Ein Kind auf der Suche nach seinem Vater, ein Road-Trip durch Kanada und die USA, faszinierende Begegnungen und Zerstörung: Das ist Ashley Littles „Niagara Motel“. Worteweberin Annika hat die Protagonisten auf ihrer Reise ins Erwachsenwerden begleitet.
Der elfjährige Tucker zieht mit seiner Mutter Gina von Motel zu Motel, von Kleinstadt zu Kleinstadt. Denn Gina ist Stripperin, immer auf der Suche nach neuen Kunden. Außerdem hat sie Narkolepsie, eine Krankheit, die dazu führt, dass sie in den ungünstigsten Situationen einfach einschläft. Für Tucker bedeutet das viel Verantwortung.
„Jeder hat mal einen Tag frei, mein Junge.“ „Ich nicht.“ „Hast du denn einen Job?“ „Ja, den härtesten Job von allen.“ „Und welcher ist das?“ „Ich bin ein Kind.“ (S. 62)
Als Gina auf der Straße plötzlich einschläft und mit starken Verletzungen im Krankenhaus landet, muss Tucker sich ohne sie zurechtfinden.
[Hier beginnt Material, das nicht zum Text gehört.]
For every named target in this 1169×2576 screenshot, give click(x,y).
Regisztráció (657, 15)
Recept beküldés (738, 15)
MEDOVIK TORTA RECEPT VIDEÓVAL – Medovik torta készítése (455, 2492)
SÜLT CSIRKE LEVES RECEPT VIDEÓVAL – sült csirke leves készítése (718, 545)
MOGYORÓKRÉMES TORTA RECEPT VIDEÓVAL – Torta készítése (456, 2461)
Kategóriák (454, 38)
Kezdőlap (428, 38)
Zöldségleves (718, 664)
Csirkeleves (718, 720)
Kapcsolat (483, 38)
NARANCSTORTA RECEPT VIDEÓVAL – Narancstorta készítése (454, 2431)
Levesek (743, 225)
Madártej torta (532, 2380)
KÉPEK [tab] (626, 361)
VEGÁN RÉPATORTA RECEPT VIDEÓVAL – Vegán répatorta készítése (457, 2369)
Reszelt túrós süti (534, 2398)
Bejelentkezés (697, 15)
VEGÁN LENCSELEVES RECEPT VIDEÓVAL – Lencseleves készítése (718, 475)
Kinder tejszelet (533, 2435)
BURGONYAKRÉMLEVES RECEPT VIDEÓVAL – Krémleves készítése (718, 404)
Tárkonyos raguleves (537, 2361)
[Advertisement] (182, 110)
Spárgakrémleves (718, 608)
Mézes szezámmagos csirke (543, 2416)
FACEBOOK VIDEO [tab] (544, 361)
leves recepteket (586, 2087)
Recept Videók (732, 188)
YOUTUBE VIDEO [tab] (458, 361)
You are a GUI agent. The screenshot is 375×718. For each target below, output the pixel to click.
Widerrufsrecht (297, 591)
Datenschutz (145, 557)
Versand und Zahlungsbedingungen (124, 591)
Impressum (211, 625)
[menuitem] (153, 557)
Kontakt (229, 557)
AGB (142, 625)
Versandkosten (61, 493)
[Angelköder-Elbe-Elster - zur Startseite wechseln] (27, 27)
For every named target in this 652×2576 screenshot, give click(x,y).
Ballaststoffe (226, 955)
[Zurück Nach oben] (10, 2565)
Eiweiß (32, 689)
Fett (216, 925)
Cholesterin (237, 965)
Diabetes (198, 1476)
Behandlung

Er kommt übergangsweise in ein Heim, wo er von den meisten Jugendlichen gehänselt wird. Mit Meredith, die jeden Nachmittag an der gleichen Ecke auf Freier wartet und noch dazu schwanger ist, freundet er sich hingegen an. Die beiden hecken einen Plan aus: weg aus Niagara Falls, rein ins Abenteuer. Genauer: Tuckers Dad suchen, nur für den Fall, dass Gina irgendwann nicht mehr für ihn da sein kann. Von seinem Dad weiß er allerdings so gut wie gar nichts, außer dass er braune Haare hat und in einer Bar in Boston arbeitet. Für Tucker sind das eindeutige Indizien, dass es sich um den Seriencharakter Sam Malone handeln muss. In Boston angekommen stellt sich hingegen heraus, dass es so einfach dann doch nicht ist. Für Tucker und Meredith geht die Fahrt also weiter. Unterwegs treffen sie auf die unterschiedlichsten Menschen, finden Freunde und wachsen über sich hinaus.
Littles Roman besticht mit witzigen Dialogen und Tucker als altklugem, kindlich-naivem Erzähler. Sein unverstellter Blick auf die Welt sorgt für Komik, ist gleichzeitig aber auch enttarnend. Im Roman spiegelt sich das Lebensgefühl der 1990er Jahre, als Nirvana und Gameboys gerade in Mode kamen. Die Road Novel erzählt vom Erwachsenwerden, von Freundschaft und von den Spielarten des Lebens. An einigen Stellen ist das unerwartet hart und grausam, an anderen einfach nur schön. „Niagara Motel“ macht Spaß, kann aber auch überraschen – eine unterhaltsame Reise durch die USA und die Zeit.
Niagara Motel. Ashley Little. Übersetzung: Katharina Naumann. Rowohlt Polaris. 2017.